On waiting.

by Todd Foley

I hate waiting.

I’m writing this in an airport terminal. My wife and I heeded to the arrive-two-hours-before-departure tradition anticipating freeway traffic or long security lines to see we’re the only guests in the building.

Hence, the waiting.

After 30 minutes of reading our books, we saw the security doors open. We walked up to the desk, put our possessions in plastic bins, passed through the scanner, collected our stuff and then found seats in the waiting area…

…where we waited for another hour.

Waiting in line to wait in another line.

I sat and watched the other passengers walk through security and scout out seats in which to pass the time.
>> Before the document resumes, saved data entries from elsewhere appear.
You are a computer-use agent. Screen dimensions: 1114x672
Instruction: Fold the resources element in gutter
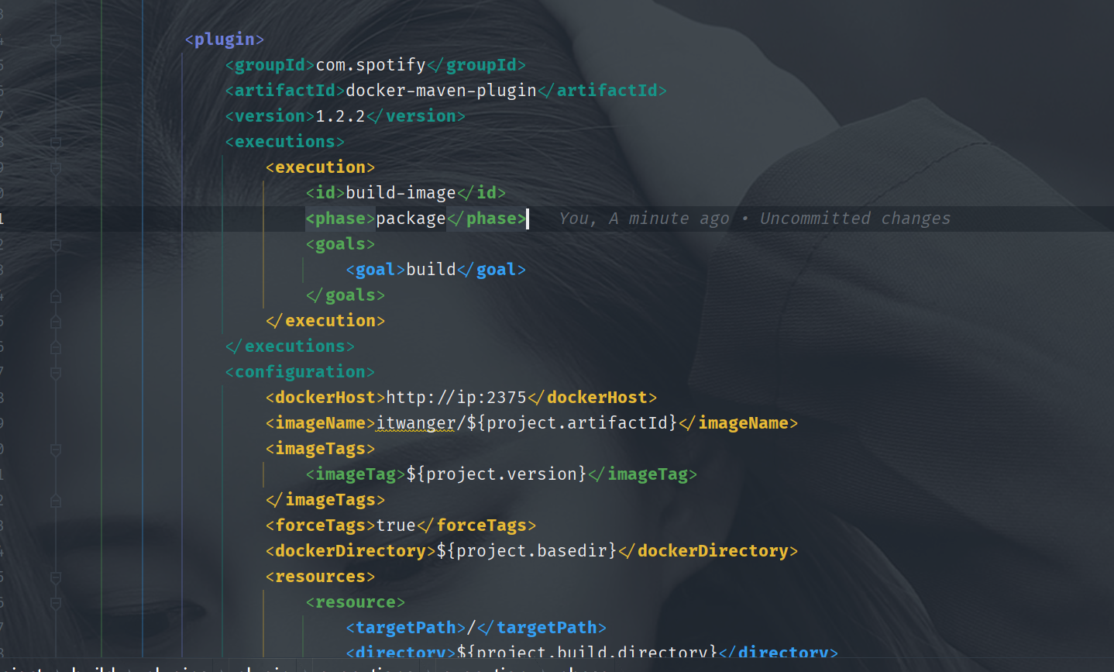click(56, 577)
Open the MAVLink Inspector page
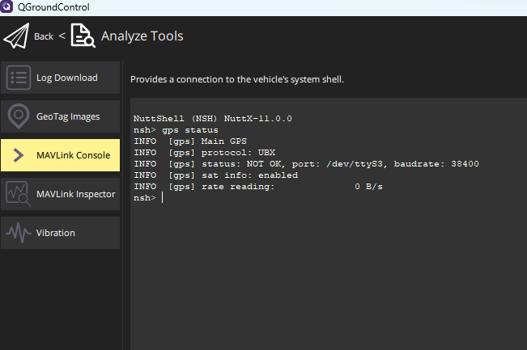This screenshot has height=350, width=527. [x=75, y=194]
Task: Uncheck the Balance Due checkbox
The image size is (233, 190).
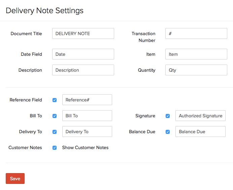Action: click(x=168, y=132)
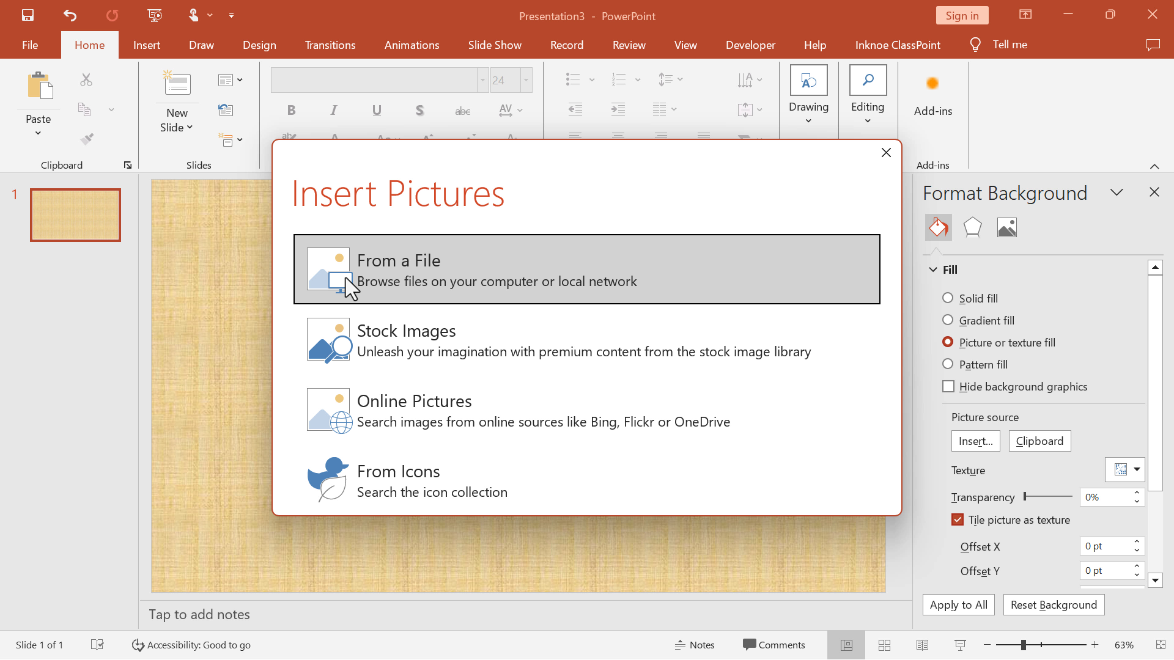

Then it hit me: Today is the first day of Lent, and I didn’t even realize it.

Usually I put intentional thought into what I should give up, never really excited about losing something I enjoy. One year I gave up chips. I made it to day 28. That Dorito’s bag didn’t know what hit it.

I honestly struggle with thinking of things to give up because I so often put the focus on myself rather on Christ’s time in the desert. To counter this trend, many people will take on something positive instead.
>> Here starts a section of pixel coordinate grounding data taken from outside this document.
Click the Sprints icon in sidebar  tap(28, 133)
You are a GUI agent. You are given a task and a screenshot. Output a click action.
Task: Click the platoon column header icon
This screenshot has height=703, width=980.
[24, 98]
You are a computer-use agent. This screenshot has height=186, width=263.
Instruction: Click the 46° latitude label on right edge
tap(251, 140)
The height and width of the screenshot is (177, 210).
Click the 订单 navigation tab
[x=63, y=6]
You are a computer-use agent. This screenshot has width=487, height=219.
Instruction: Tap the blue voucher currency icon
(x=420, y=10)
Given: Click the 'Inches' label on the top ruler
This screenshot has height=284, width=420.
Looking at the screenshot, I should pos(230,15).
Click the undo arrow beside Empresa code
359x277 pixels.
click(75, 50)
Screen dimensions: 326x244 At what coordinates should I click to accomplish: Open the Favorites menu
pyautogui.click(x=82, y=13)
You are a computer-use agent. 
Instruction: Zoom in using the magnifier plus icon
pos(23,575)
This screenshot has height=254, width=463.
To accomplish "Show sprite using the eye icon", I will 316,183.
This year, I choose to take on patience.

I’ll choose to be patient when I can’t find what I’m looking for.

When that other car cuts me off.

When the person in front of me at the grocery store checkout can’t find the right credit card.

When the car won’t start.

When the office coffee pot is empty.

When the waiter gets my order wrong.

When the bank account nears depletion.

When I can’t construct a decent sentence.
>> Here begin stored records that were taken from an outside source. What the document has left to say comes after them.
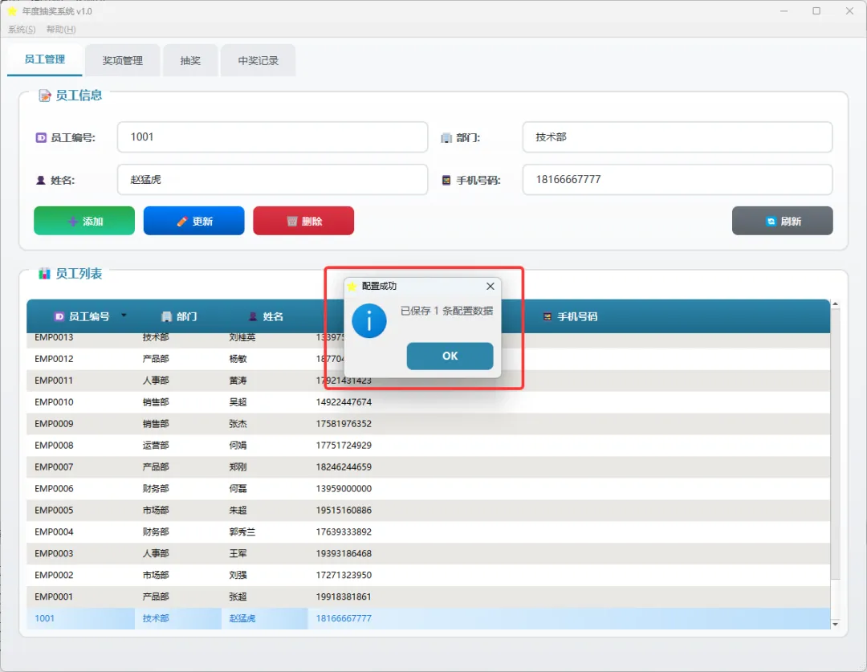867x672 pixels.
Task: Open the 系统(S) menu
Action: tap(22, 30)
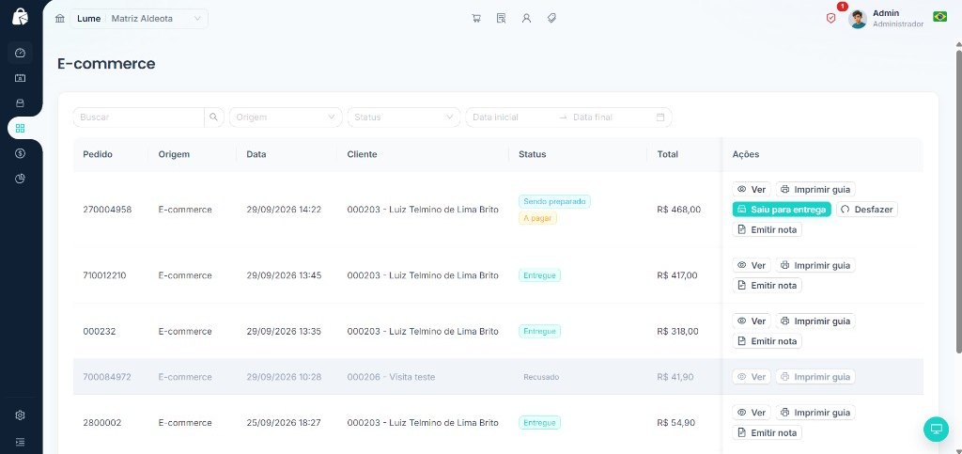
Task: Open the price tag icon in top bar
Action: (551, 19)
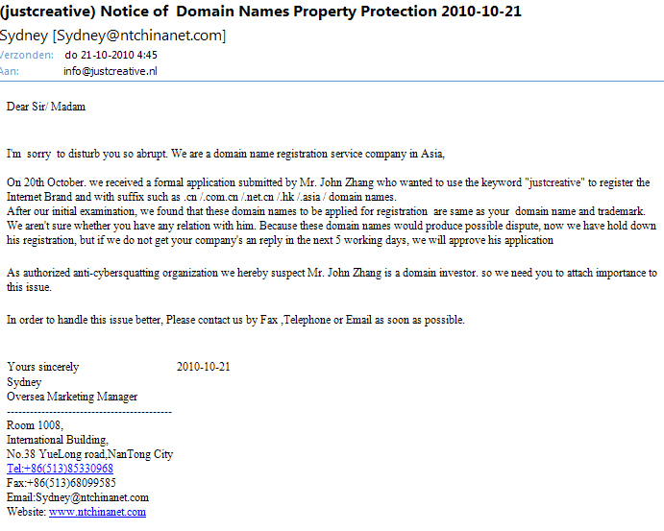
Task: Open the Tel:+86(513)85330968 phone link
Action: tap(60, 469)
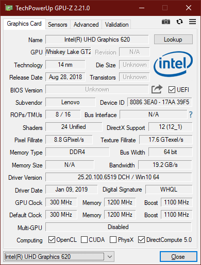
Task: Open the Advanced tab
Action: click(x=86, y=25)
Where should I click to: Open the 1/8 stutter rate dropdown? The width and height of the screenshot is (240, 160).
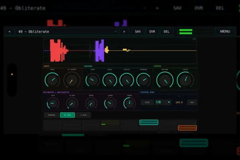click(163, 102)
When I’m unable to articulate my thoughts.

When I can’t summon a single thought.

When a friend won’t reciprocate an apology.

When I fail.

When hope seems off in the distance.

When my prayers go unanswered.

When God feels absent.

When the news is filled with stories of a hurting world.

When I find myself longing for my heavenly home.

When I’m lost.

But isn’t that what Lent is all about – patiently waiting for our promised hope?

Easter Sunday means nothing without Good Friday – arguably the bleakest moment in human history. I struggle to imagine how long those three days felt to Jesus’ followers. But they believed He would come back again.

So they waited.

And what a glorious third day that was when the waiting finally ended.

In all things, I’ll battle myself to take on patience and look to the future with eager hope.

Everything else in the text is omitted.